LX Magdeleine à Stephen

Je t’ai donc vu, mon Stephen ! et tu es maintenant seul et triste, rentré dans ta chambre ; je t’envoie des souvenirs d’hier qui prolongeront de quelques instants notre bonheur.

Je ne t’exprimerai pas combien j’ai été heureuse ! J’étais près de toi, je te regardais, je t’écoutais. Ma tante, sans aucun doute, a été instruite par mon père ; sans cela, par des phrases générales eût-elle cherché à nous détourner de notre but, nous eût-elle montré l’amour comme une fièvre ou une folie passagère ?

Mais toi, comme l’amour te rendait éloquent ! avec quelle force tu soutenais ses droits, mon Stephen ! Je recueillais toutes tes paroles, je les gravais dans mon cœur, elles ne s’en effaceront jamais ; je te vois encore en partant dire : « J’ai mon but devant les yeux, j’y arriverai, car je me sens fort, et j’y marcherai jusqu’à ce que je tombe. »
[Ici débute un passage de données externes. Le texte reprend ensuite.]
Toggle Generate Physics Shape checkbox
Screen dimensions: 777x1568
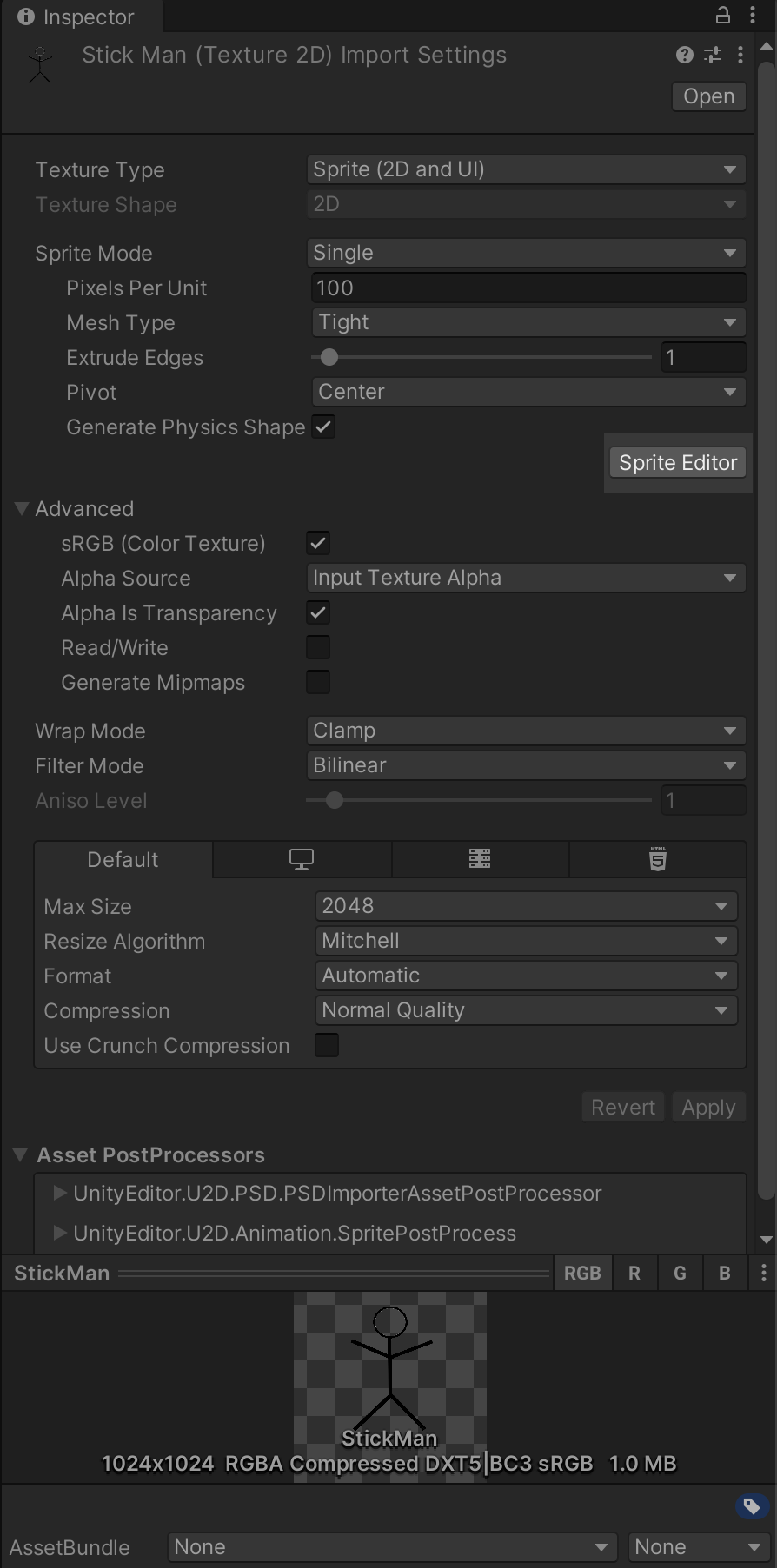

En arrivant chez ma tante, en montant chez elle, mon émotion était extrême ; mais, arrivée à la porte, il me prit une palpitation de cœur si violente, que je craignis de me trouver mal ; je croisai mes bras sur ma poitrine pour contenir mon cœur, qui semblait vouloir s’en échapper. Je n’entrai que lorsque je me crus assez calme pour me contenir à ta vue ; pourtant j’étais bien tremblante ; je fus longtemps avant d’oser fixer mes regards sur toi. Tu es changé, tu es plus grand, plus fort ; tes traits ont un caractère bien plus prononcé. Nous n’osions pas nous parler ; mais je t’entendais, je te comprenais si bien ! et lorsque tu as parlé de ton père, de ton isolement, que j’ai eu de peine à retenir mes larmes ! Stephen est seul, il est malheureux. Ô mon Dieu ! oh ! si je puis un jour te rendre au bonheur, consacrer ma vie, l’employer à te rendre heureux, être ta compagne, te rendre une famille, car ma famille sera la tienne, mes amis seront les tiens ; tu verras autour de toi des personnes heureuses de te voir ; moi, je ne te quitterai plus, et tous deux ensemble, au milieu de nos enfants, entourés de ma Suzanne, et de notre frère Eugène… Stephen, quand tu te rappelleras que tu as été seul, isolé, malheureux, ce ne sera plus qu’un souvenir qui donnera plus de prix à notre bonheur. Espérons, mon ami, mon Stephen, espérons tout du ciel. Hier, quand tu sortis avec la lettre que j’avais jetée dans ton chapeau, quand ma tante te reconduisit, des ordres à donner la retinrent quelques instants dans le salon. Je me trouvai seule, mon sang s’arrêta, mon cœur ne battait plus que faiblement ; j’allai m’asseoir à la place que tu venais de quitter ; je retenais ma respiration pour tâcher d’entendre encore le son de ta voix ou le bruit de tes pas. Oh ! que j’aurais voulu pouvoir te rappeler, presser tes mains, te jurer de t’aimer toute ma vie ! que de choses j’avais à te dire ! Les larmes tombaient de mes yeux et inondaient mes joues sans que je m’en aperçusse. Lorsqu’en regardant cette fleur que tu avais donnée à ma tante et que je n’avais osé lui demander, quelque envie qu’elle me fît, je vis ma figure dans la glace, je me hâtai d’essuyer mes yeux, de poser mes lèvres sur la fleur, et je dérobai une branche de feuilles, que je cachai dans mon sein.

Que cette entrevue si courte et si contrainte m’a rendue heureuse ! combien je désirerais te voir souvent de même ! Et le soir encore au théâtre ; mais tu y es venu bien tard.